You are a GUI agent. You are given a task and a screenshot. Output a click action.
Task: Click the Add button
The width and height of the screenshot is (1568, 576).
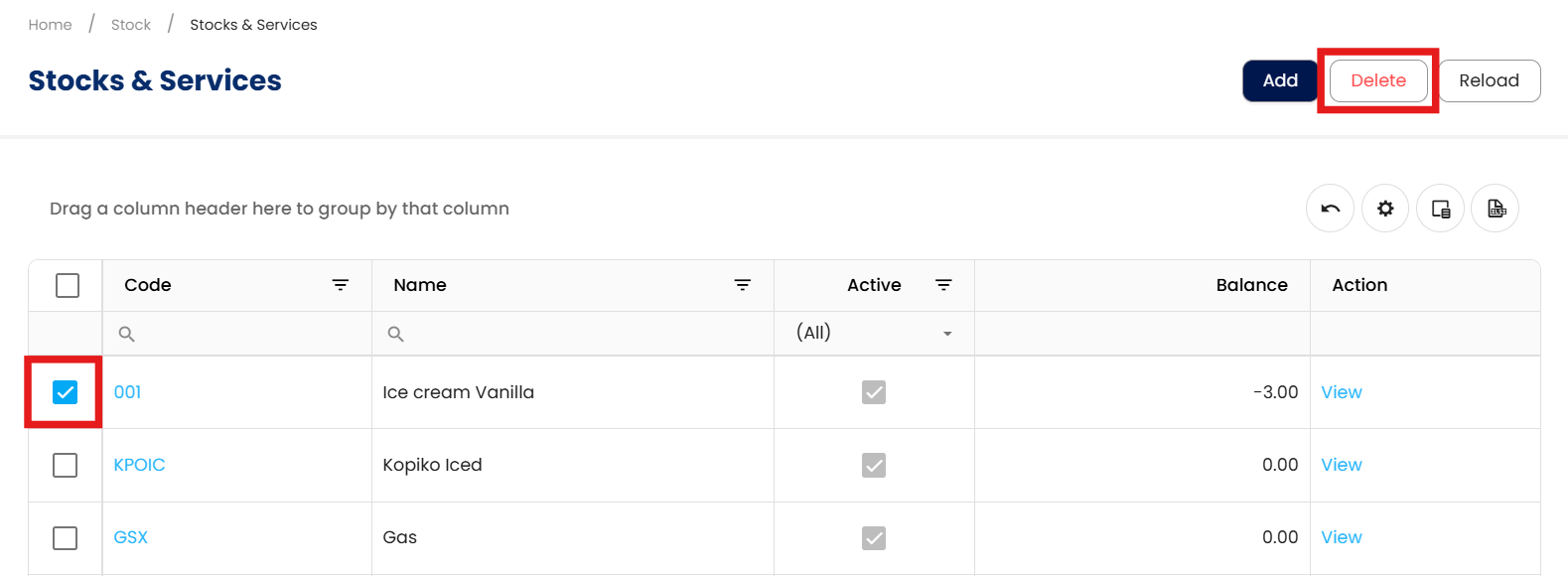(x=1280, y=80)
* * *
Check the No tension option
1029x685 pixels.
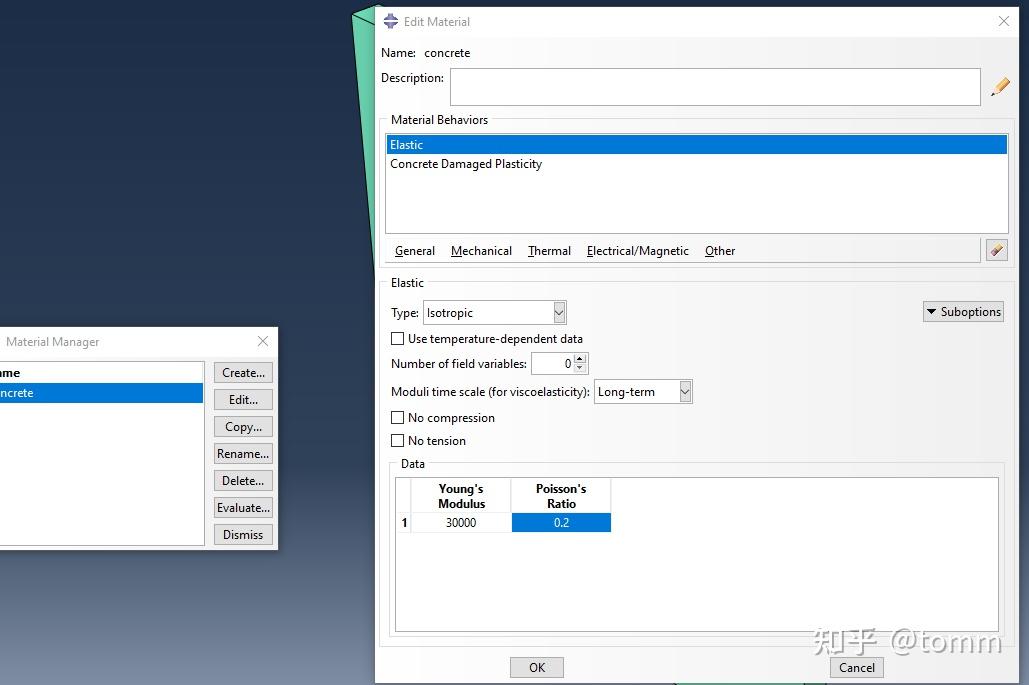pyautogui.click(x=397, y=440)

▸ What to produce
Replace "screenshot" with "screen capture" in the records from the line containing "You are a GUI" through the line containing "(x=1280, y=80)", inclusive, and write those lines out again with nothing else changed. Leave the pictures out of your answer.

▸ Response to the task
You are a GUI agent. You are given a task and a screen capture. Output a click action.
Task: Click the Add button
The width and height of the screen capture is (1568, 576).
(x=1280, y=80)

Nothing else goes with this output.